Earlier, I mentioned West Wing as a show that had survived the departure of a popular showrunner. It’s one of my favorite television programs ever, and available on netflix, although a few episodes aren’t worth watching. On President’s Day, it seems appropriate to provide a list of the better West Wing episodes.
Seasons 1-4: Pretty much every episode is worth seeing. It’s Aaron Sorkin at his best, with a truly impressive cast, dealing with subject matter that hadn’t been explored on a program of this caliber. The big question is whether one should stop with the Season 4 finale.
The strongest episodes of the series may be the Season 1 finale “What Kind of Day Has It Been?” and the Season 2 premiere “In the Shadow of Two Gunmen” so that be a good introduction to the series, if you want to see if it’s up your alley. A slight problem is that “Two Gunmen” has a lot of flashbacks dealing with the characters before they joined the Bartlett administration, so part of the fun is seeing how everyone was different before the show began. It loses some impact if you haven’t seen 22 episodes of the cast after they had all become coworkers.

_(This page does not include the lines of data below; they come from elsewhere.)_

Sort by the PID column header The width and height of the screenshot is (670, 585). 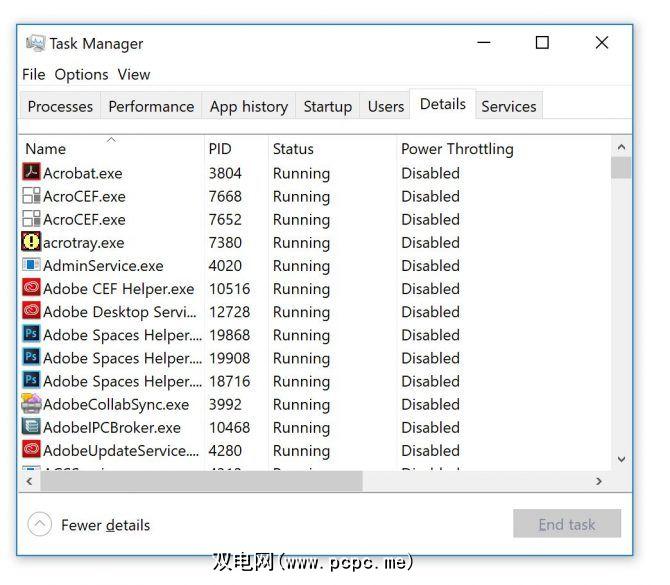click(x=220, y=149)
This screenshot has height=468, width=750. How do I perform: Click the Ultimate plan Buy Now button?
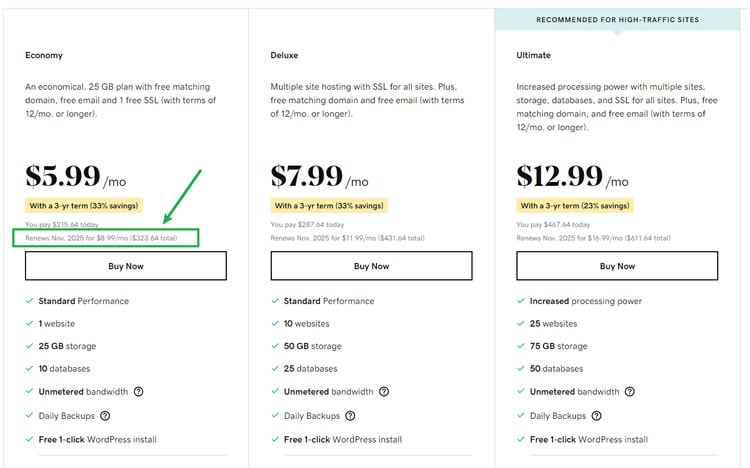(x=617, y=266)
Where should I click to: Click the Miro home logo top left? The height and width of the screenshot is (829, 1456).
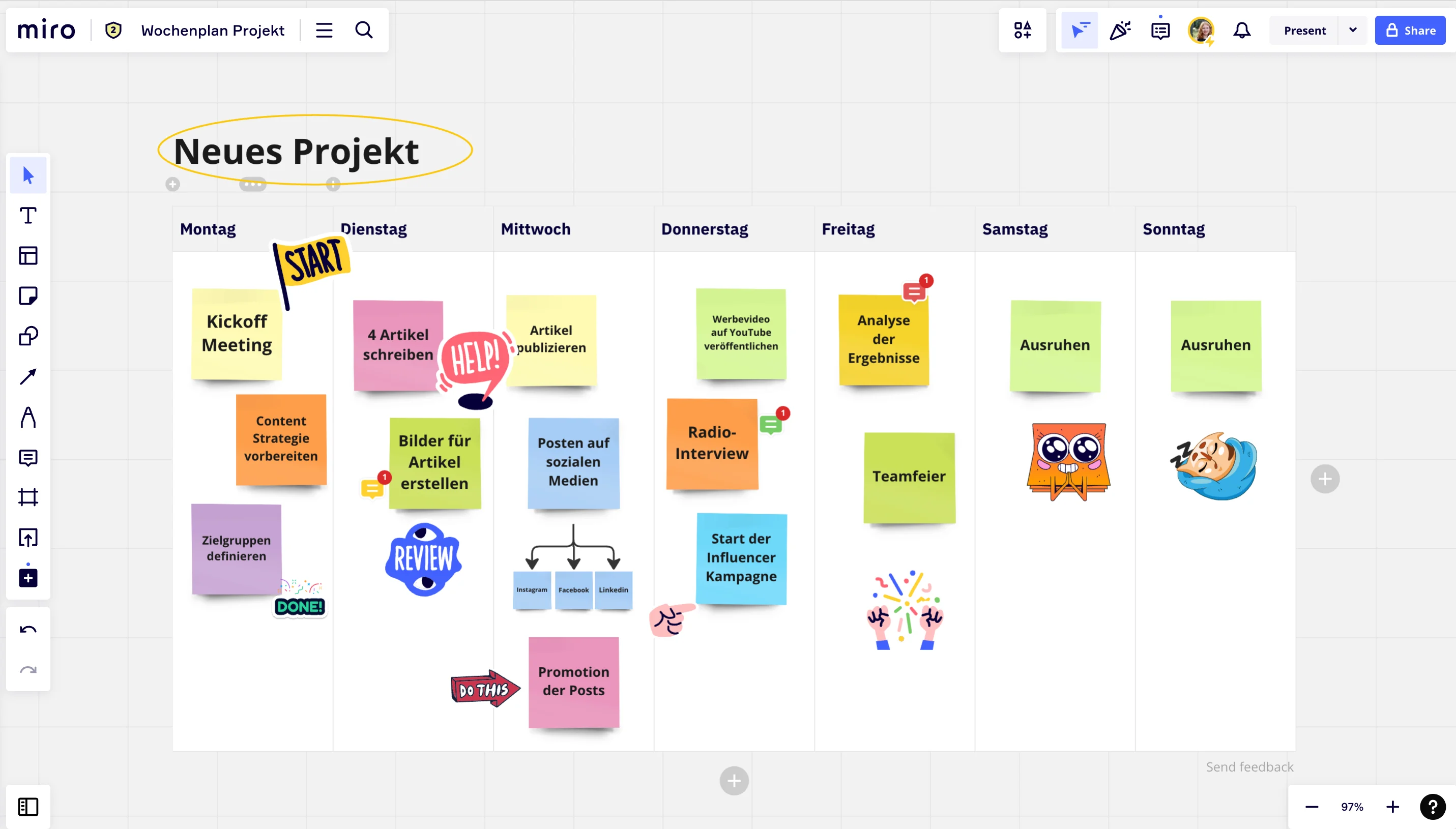[x=46, y=29]
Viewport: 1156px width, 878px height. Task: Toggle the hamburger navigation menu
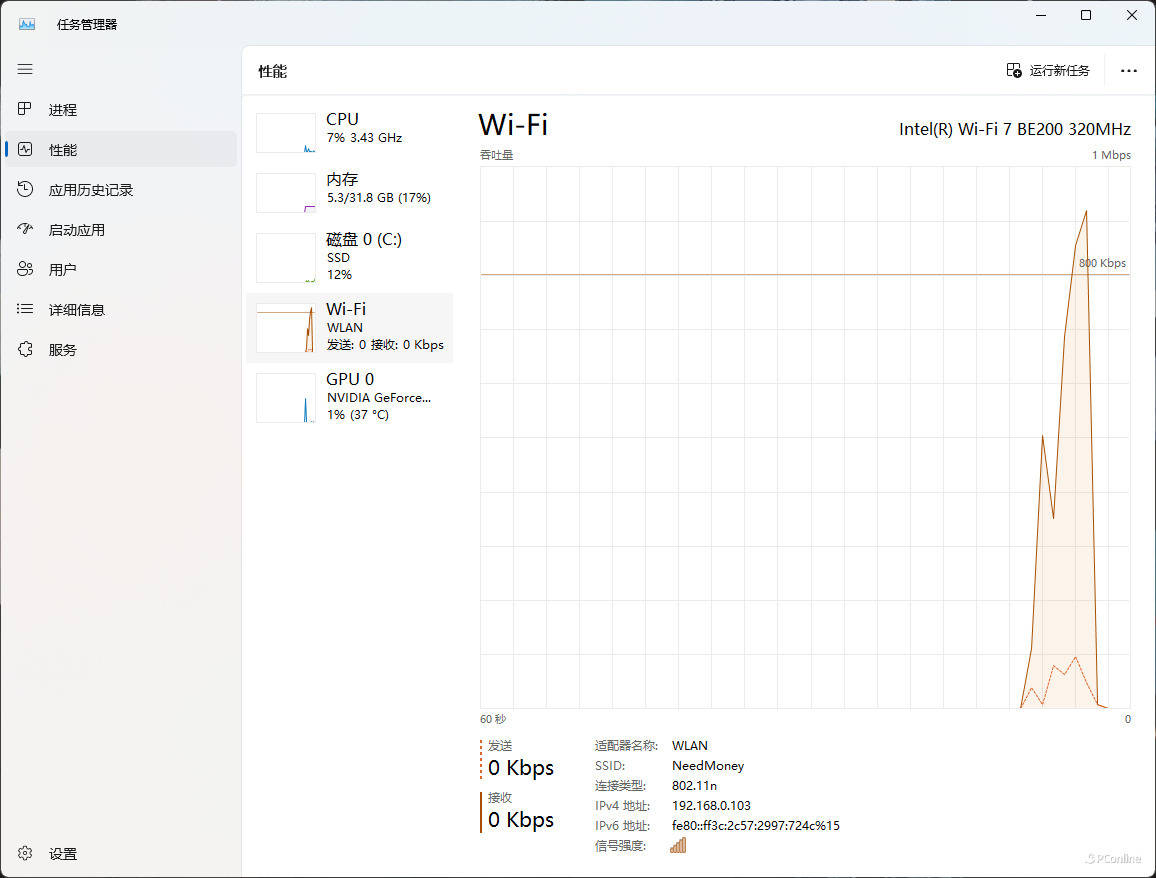point(25,69)
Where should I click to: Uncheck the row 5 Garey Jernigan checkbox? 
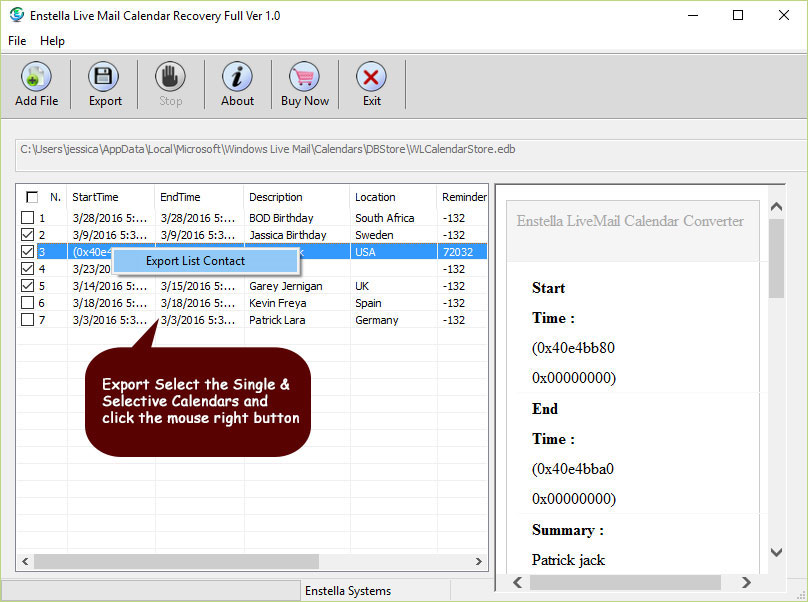pos(28,286)
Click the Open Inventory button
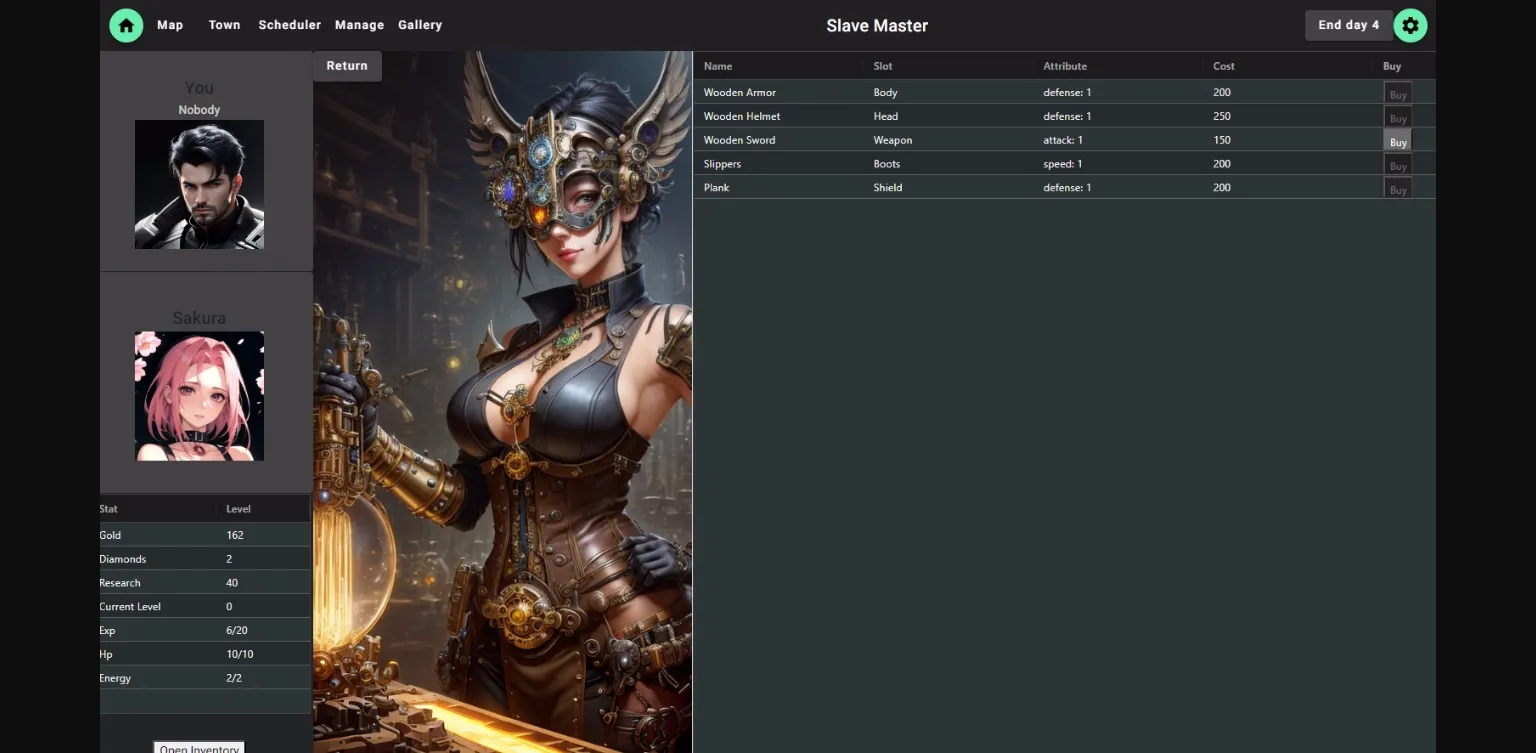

Season 5:This is weakest season, but the first four episodes were pretty good, as the Bartlett administration deals with the fallout of events from the end of Sorkin’s run. “7A WF 83429” and “Dogs of War” resolve the Season 4 cliffhanger. “Jefferson Lives” introduces a new member of the administration, who will become an important member of the cast. I have come to appreciate “Han” more as I learn about just how messed up North Korea is.
“The Stormy Present” has a great guest appearance by James Cromwell as one of the Presidents before Bartlett. “Separation of Powers” features the return of Matthew Perry in a role that got him an Emmy under Sorkin, and sets up “The Supremes” as the Bartlett administration, and a few guest-stars try to come up with a satisfactory resolution for a Supreme Court vacancy.
Season 6: “Liftoff” features the first appearance of Jimmy Smit’s Matt Santos. “The Dover Test” kicks off the campaign to succeed Bartlett. And at that point, every episode of the West Wing becomes interesting again, as the next presidential campaign provides a lot of story fodder. My guess is that it meant that there would no longer be any padding in the plots that focused on the the Bartlett administration.
Season 7: Alan Alda VS Jimmy Smits. It’s good stuff. The best episodes are on par with above-average Sorkin. And not just because of the superficial similarities with the 2008 presidential election.